By Geoffrey Campbell, Strategic Initiatives Coordinator at Greensboro Day School

The very act of creating “hope-filled” drawings, at the Pandemic’s onset, nurtured the well-being of the youngest children in extraordinary ways. The act of turning pictures into pages for a book meant to raise the spirits of others were not-so-random acts of kindness. More importantly, it carried the hope manifested in students’ hearts and minds who had every reason to be worried but instead looked beyond themselves to help others.

Last spring, as the pandemic took hold and schools across the nation moved into distance learning, students and teachers in Greensboro Day School’s Early Childhood Program had an idea. Drawing inspiration from the book “September 12th: We Knew Everything Would Be All Right” written and illustrated by Masterson Elementary Students from Kennett, MO, and the many rainbow drawings frequently seen on front doors and windows of area homes, they developed a plan to bring others joy.
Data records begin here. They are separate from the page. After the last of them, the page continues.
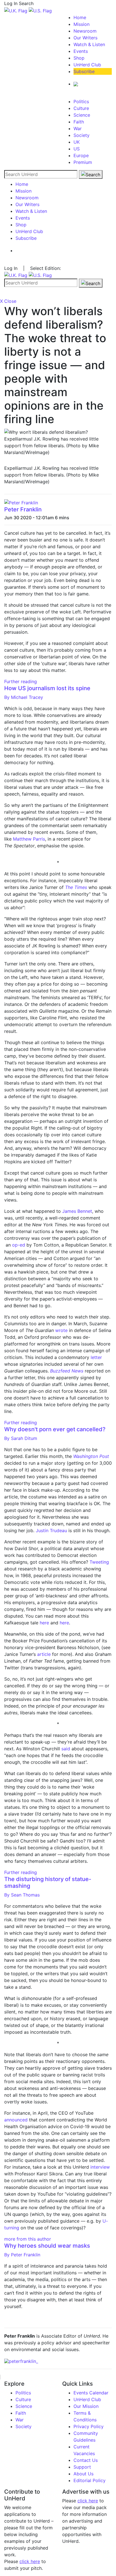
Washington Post (91, 1456)
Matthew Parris (29, 839)
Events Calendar (90, 2393)
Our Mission (86, 2406)
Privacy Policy (88, 2426)
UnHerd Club (87, 64)
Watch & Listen (89, 44)
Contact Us (85, 2460)
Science (81, 115)
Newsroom (85, 31)
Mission (81, 24)
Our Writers (85, 37)
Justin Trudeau (51, 1530)
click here (29, 2561)
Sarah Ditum (20, 1438)
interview (100, 2167)
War (77, 128)
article (44, 1654)
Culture (81, 108)
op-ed (18, 1245)
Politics (81, 101)
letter (96, 1357)
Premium (82, 162)
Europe (81, 155)
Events (80, 51)
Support (82, 2467)
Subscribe (84, 71)
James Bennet (77, 1211)
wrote (61, 1330)
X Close (8, 301)
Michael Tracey (23, 697)
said (65, 1748)
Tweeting (99, 1562)
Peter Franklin (23, 509)
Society (81, 135)
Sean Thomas (22, 1895)
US (76, 149)
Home (79, 17)
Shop (78, 58)
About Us (83, 2473)
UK (76, 142)
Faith (78, 122)
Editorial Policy (89, 2480)
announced (16, 2120)
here (44, 1622)
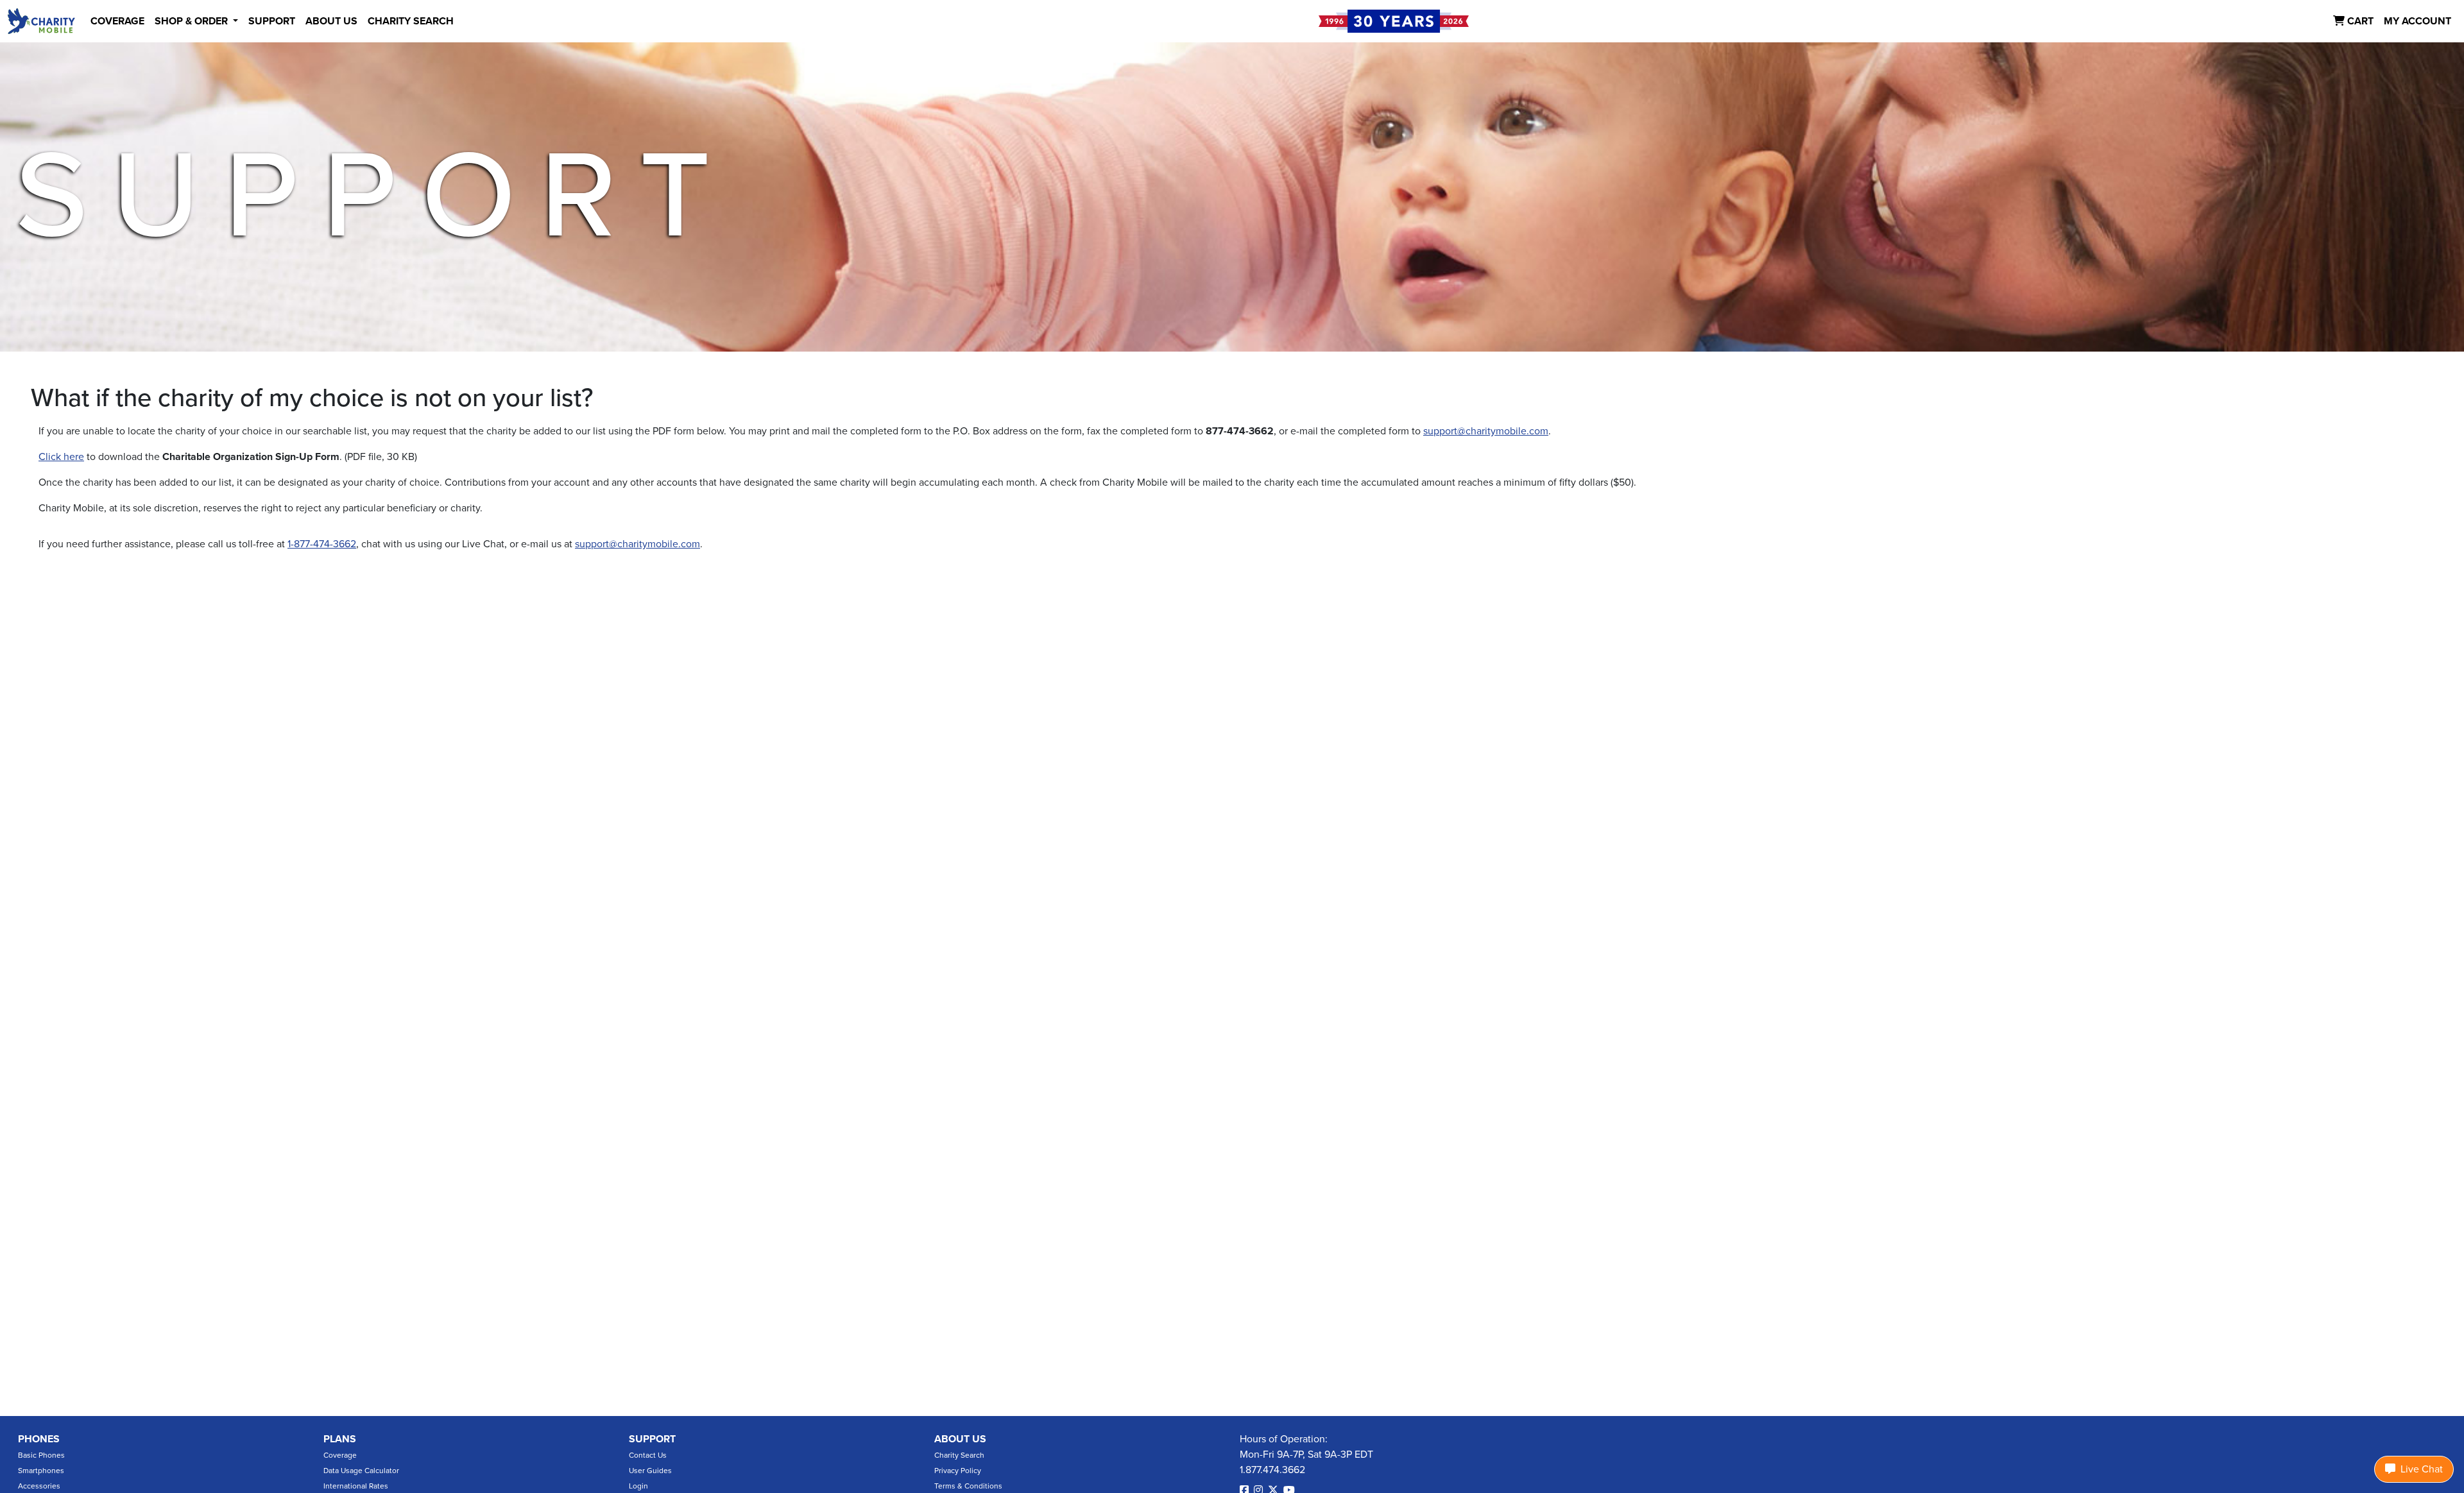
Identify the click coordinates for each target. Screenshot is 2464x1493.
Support (652, 1439)
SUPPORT (271, 21)
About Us (960, 1439)
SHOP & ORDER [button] (192, 21)
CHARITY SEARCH (411, 21)
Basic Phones (41, 1455)
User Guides (650, 1470)
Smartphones (41, 1470)
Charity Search (959, 1455)
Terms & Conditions (968, 1485)
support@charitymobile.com (1485, 431)
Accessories (39, 1485)
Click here (61, 456)
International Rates (355, 1485)
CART (2359, 21)
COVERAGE (117, 21)
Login (638, 1485)
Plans (339, 1439)
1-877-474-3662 (321, 544)
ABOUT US (331, 21)
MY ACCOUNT (2417, 21)
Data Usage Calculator (361, 1470)
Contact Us (648, 1455)
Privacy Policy (957, 1470)
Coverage (340, 1455)
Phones (39, 1439)
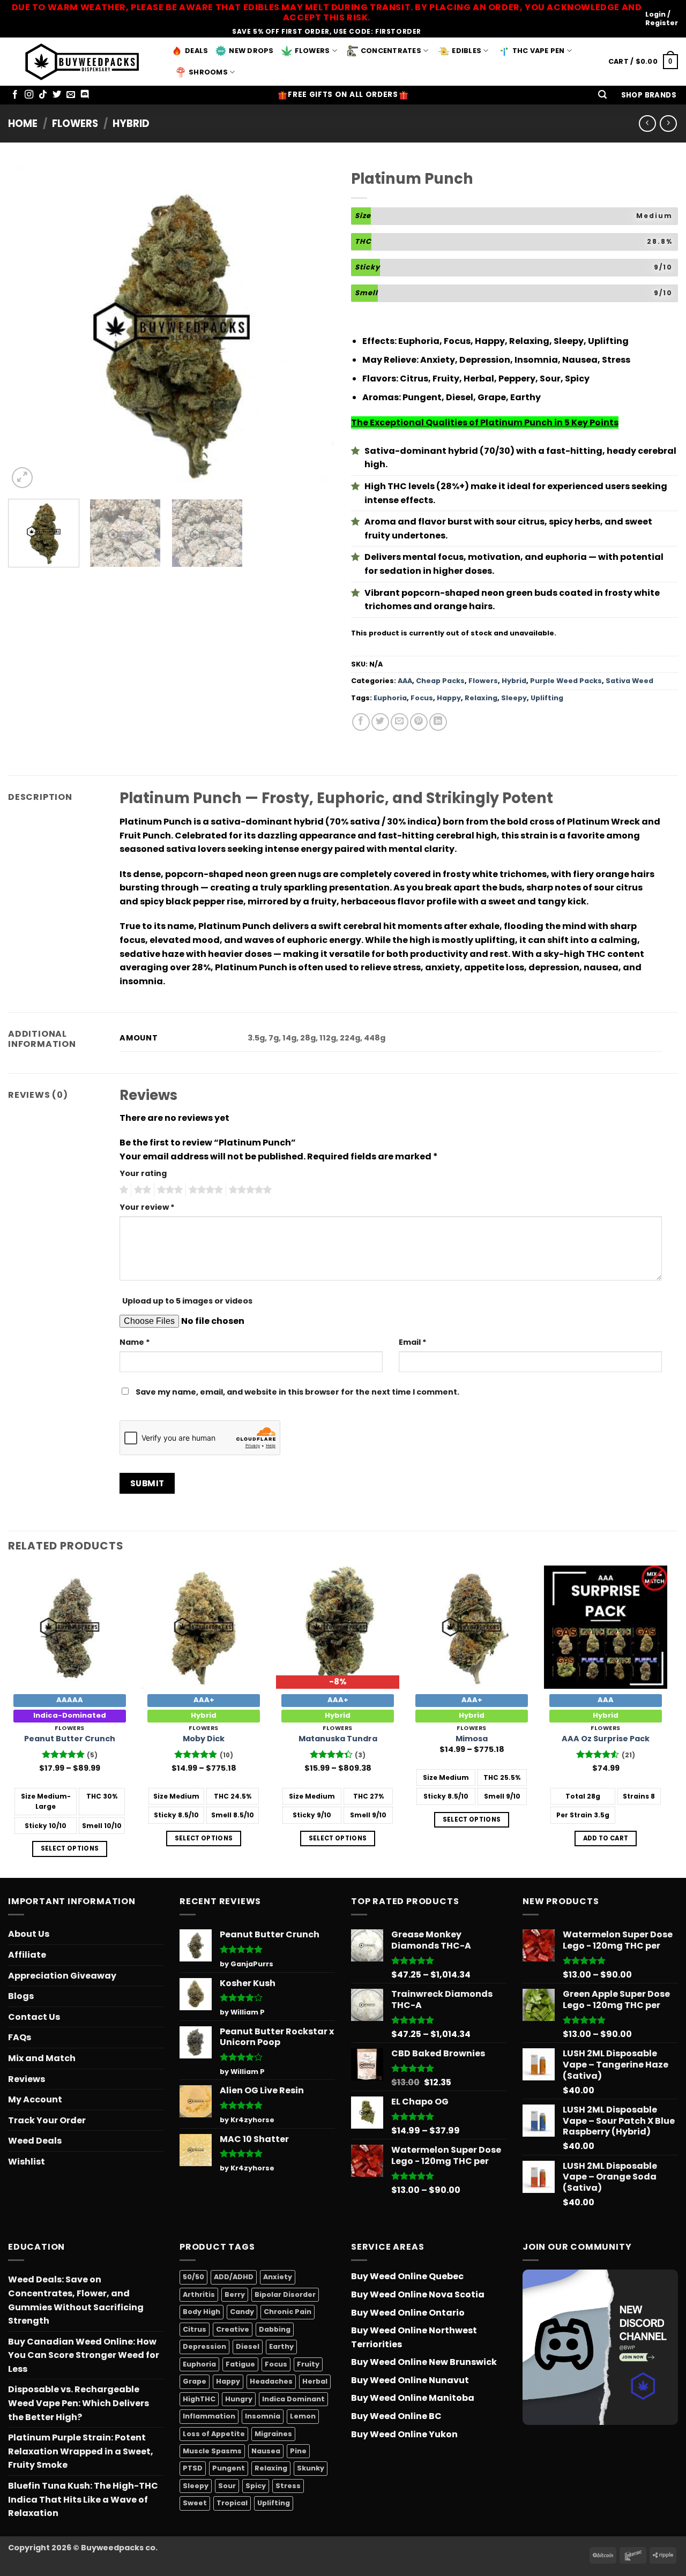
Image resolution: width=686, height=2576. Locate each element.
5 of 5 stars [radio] (249, 1190)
In the September 12th book, readers are encouraged to find comfort in their daily routines, even in the worst situations. Under the guidance of the Early Childhood teachers, students in the preschool program at GDS, Bitty Bengals (age 3), and Junior Kindergarten, created drawings to encourage others to have hope, express compassion, and share kindness with others. The resulting collection has achieved the goal; smiles abound when families and friends pour over the young artists’ works and messages.

Greensboro Day School’s youngest students are nurtured through developmentally appropriate projects, playtime, and pro-social behavior. The academic components of the project, writing and reading, form the foundation of an appropriately rigorous curriculum. The Rainbow Book Project was yet another creative approach imagined by teachers ready to do their best for their students in the face of challenging times.

The Rainbow Book Project was a true expression of a “private school with a public purpose.” On February 22, several students helped deliver 180 copies of the newly published book to Joshua Leeper, a Guilford County Schools representative. The latter helped distribute the books to area Guilford County School Elementary school media specialists and school libraries. “We appreciate this gift from young people to young people, said Wanda Edwards, Director of Communications for Guilford County Schools. “Even in the midst of a pandemic, we can still conquer fear and anxiety with loving-kindness.”

After receiving the books, Guilford County Schools media specialists share additional “rainbow drawings” meant to inspire and bring hope to others.

Tracie Catlett, Greensboro Day School Head of School, noted, “Learning that children in our community will have the opportunity to read a book written by preschoolers about compassion and kindness serves an unspoken public purpose in Greensboro. Watching our students see their artwork come to life in a finished book brings such joy to our students. They were excited to learn that their creative work will bring lots of smiles to the faces of so many children.”

At GDS, we believe that our children learn best through actively engaging in their world. The support and encouragement of dedicated and passionate teachers enable us to nurture each child’s unique learning style to understand children’s strengths and challenges to help them grow in a world that is sometimes hard to understand. We don’t teach for the grade or particular college placement, but you can be sure that a decade from now, there will be a college essay or two that begins: “My preschool class published a book of joy and hope during the Pandemic. I see life differently because of it.”